Provided data »

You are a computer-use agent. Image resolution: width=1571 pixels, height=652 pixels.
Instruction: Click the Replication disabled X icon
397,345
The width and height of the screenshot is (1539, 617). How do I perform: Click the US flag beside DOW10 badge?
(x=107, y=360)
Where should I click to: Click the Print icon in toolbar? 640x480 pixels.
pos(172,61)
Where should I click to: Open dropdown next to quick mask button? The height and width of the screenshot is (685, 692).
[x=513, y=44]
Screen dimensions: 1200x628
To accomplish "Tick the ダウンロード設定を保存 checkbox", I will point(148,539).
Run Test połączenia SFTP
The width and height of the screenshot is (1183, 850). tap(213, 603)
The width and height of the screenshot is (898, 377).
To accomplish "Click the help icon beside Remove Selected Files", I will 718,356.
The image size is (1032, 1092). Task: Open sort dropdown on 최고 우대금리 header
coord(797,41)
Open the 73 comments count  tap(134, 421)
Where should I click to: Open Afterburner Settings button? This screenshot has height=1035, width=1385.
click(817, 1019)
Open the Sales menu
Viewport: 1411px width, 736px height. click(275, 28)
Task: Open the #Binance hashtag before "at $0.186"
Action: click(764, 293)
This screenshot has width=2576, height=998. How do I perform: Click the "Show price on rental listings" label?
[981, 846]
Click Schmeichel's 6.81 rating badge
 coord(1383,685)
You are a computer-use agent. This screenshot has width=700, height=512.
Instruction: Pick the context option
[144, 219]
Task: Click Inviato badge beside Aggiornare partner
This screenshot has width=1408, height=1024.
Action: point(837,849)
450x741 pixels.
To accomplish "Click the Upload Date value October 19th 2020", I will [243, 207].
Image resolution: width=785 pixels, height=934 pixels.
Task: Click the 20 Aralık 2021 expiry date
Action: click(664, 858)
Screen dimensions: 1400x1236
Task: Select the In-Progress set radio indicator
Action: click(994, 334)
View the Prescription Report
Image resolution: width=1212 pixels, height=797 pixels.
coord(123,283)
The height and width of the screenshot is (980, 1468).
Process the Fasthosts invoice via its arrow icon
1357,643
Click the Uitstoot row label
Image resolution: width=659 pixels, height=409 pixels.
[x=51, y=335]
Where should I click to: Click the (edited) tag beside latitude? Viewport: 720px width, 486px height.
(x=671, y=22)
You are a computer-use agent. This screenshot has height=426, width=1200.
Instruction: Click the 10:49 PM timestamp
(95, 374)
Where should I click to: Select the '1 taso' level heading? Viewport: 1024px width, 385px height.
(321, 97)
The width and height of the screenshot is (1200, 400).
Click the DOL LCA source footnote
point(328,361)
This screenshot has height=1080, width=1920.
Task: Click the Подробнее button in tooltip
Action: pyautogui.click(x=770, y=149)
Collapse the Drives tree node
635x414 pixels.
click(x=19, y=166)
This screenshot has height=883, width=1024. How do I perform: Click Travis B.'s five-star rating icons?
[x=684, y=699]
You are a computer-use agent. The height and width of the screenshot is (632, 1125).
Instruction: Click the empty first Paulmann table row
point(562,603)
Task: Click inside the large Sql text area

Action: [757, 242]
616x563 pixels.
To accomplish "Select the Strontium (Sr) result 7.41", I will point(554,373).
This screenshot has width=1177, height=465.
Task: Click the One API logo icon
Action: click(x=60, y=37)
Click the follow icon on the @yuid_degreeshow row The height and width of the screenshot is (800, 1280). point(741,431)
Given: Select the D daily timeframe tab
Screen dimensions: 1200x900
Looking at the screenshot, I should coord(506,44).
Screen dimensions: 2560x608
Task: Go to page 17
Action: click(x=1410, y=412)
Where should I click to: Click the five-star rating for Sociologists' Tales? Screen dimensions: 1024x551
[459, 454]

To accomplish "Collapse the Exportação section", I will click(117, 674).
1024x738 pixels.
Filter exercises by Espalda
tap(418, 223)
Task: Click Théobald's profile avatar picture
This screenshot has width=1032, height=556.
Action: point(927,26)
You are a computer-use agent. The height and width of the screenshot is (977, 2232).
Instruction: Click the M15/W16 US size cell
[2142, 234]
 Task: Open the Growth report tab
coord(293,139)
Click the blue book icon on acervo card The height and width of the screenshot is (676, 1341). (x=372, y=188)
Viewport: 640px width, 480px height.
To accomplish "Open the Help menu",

Directions for this task »
Copy out each entry precisely. Leave nothing out.

Exercise response »
You are a computer-use agent. Image resolution: width=1571 pixels, height=652 pixels.
Instruction: Click the Replication disabled X icon
397,345
The width and height of the screenshot is (1539, 617). How do I perform: Click the US flag beside DOW10 badge?
(x=107, y=360)
Where should I click to: Click the Print icon in toolbar? 640x480 pixels.
pos(172,61)
Where should I click to: Open dropdown next to quick mask button? The height and width of the screenshot is (685, 692).
[x=513, y=44]
Screen dimensions: 1200x628
To accomplish "Tick the ダウンロード設定を保存 checkbox", I will point(148,539).
Run Test połączenia SFTP
The width and height of the screenshot is (1183, 850). tap(213, 603)
The width and height of the screenshot is (898, 377).
To accomplish "Click the help icon beside Remove Selected Files", I will 718,356.
The image size is (1032, 1092). Task: Open sort dropdown on 최고 우대금리 header
coord(797,41)
Open the 73 comments count  tap(134, 421)
Where should I click to: Open Afterburner Settings button? This screenshot has height=1035, width=1385.
click(817, 1019)
Open the Sales menu
Viewport: 1411px width, 736px height. click(275, 28)
Task: Open the #Binance hashtag before "at $0.186"
Action: click(764, 293)
This screenshot has width=2576, height=998. How do I perform: Click the "Show price on rental listings" label?
[981, 846]
Click Schmeichel's 6.81 rating badge
 coord(1383,685)
You are a computer-use agent. This screenshot has width=700, height=512.
Instruction: Pick the context option
[144, 219]
Task: Click Inviato badge beside Aggiornare partner
This screenshot has width=1408, height=1024.
Action: point(837,849)
450x741 pixels.
To accomplish "Click the Upload Date value October 19th 2020", I will [243, 207].
Image resolution: width=785 pixels, height=934 pixels.
Task: Click the 20 Aralık 2021 expiry date
Action: click(664, 858)
Screen dimensions: 1400x1236
Task: Select the In-Progress set radio indicator
Action: click(994, 334)
View the Prescription Report
Image resolution: width=1212 pixels, height=797 pixels.
coord(123,283)
The height and width of the screenshot is (980, 1468).
Process the Fasthosts invoice via its arrow icon
1357,643
Click the Uitstoot row label
Image resolution: width=659 pixels, height=409 pixels.
[x=51, y=335]
Where should I click to: Click the (edited) tag beside latitude? Viewport: 720px width, 486px height.
(x=671, y=22)
You are a computer-use agent. This screenshot has height=426, width=1200.
Instruction: Click the 10:49 PM timestamp
(95, 374)
Where should I click to: Select the '1 taso' level heading? Viewport: 1024px width, 385px height.
(321, 97)
The width and height of the screenshot is (1200, 400).
Click the DOL LCA source footnote
point(328,361)
This screenshot has height=1080, width=1920.
Task: Click the Подробнее button in tooltip
Action: pyautogui.click(x=770, y=149)
Collapse the Drives tree node
635x414 pixels.
click(x=19, y=166)
This screenshot has height=883, width=1024. How do I perform: Click Travis B.'s five-star rating icons?
[x=684, y=699]
You are a computer-use agent. The height and width of the screenshot is (632, 1125).
Instruction: Click the empty first Paulmann table row
point(562,603)
Task: Click inside the large Sql text area

Action: [757, 242]
616x563 pixels.
To accomplish "Select the Strontium (Sr) result 7.41", I will point(554,373).
This screenshot has width=1177, height=465.
Task: Click the One API logo icon
Action: click(x=60, y=37)
Click the follow icon on the @yuid_degreeshow row The height and width of the screenshot is (800, 1280). point(741,431)
Given: Select the D daily timeframe tab
Screen dimensions: 1200x900
Looking at the screenshot, I should coord(506,44).
Screen dimensions: 2560x608
Task: Go to page 17
Action: click(x=1410, y=412)
Where should I click to: Click the five-star rating for Sociologists' Tales? Screen dimensions: 1024x551
[459, 454]

To accomplish "Collapse the Exportação section", I will click(117, 674).
1024x738 pixels.
Filter exercises by Espalda
tap(418, 223)
Task: Click Théobald's profile avatar picture
This screenshot has width=1032, height=556.
Action: point(927,26)
You are a computer-use agent. The height and width of the screenshot is (977, 2232).
Instruction: Click the M15/W16 US size cell
[2142, 234]
 Task: Open the Growth report tab
coord(293,139)
Click the blue book icon on acervo card The height and width of the screenshot is (676, 1341). (x=372, y=188)
Viewport: 640px width, 480px height.
To accomplish "Open the Help menu",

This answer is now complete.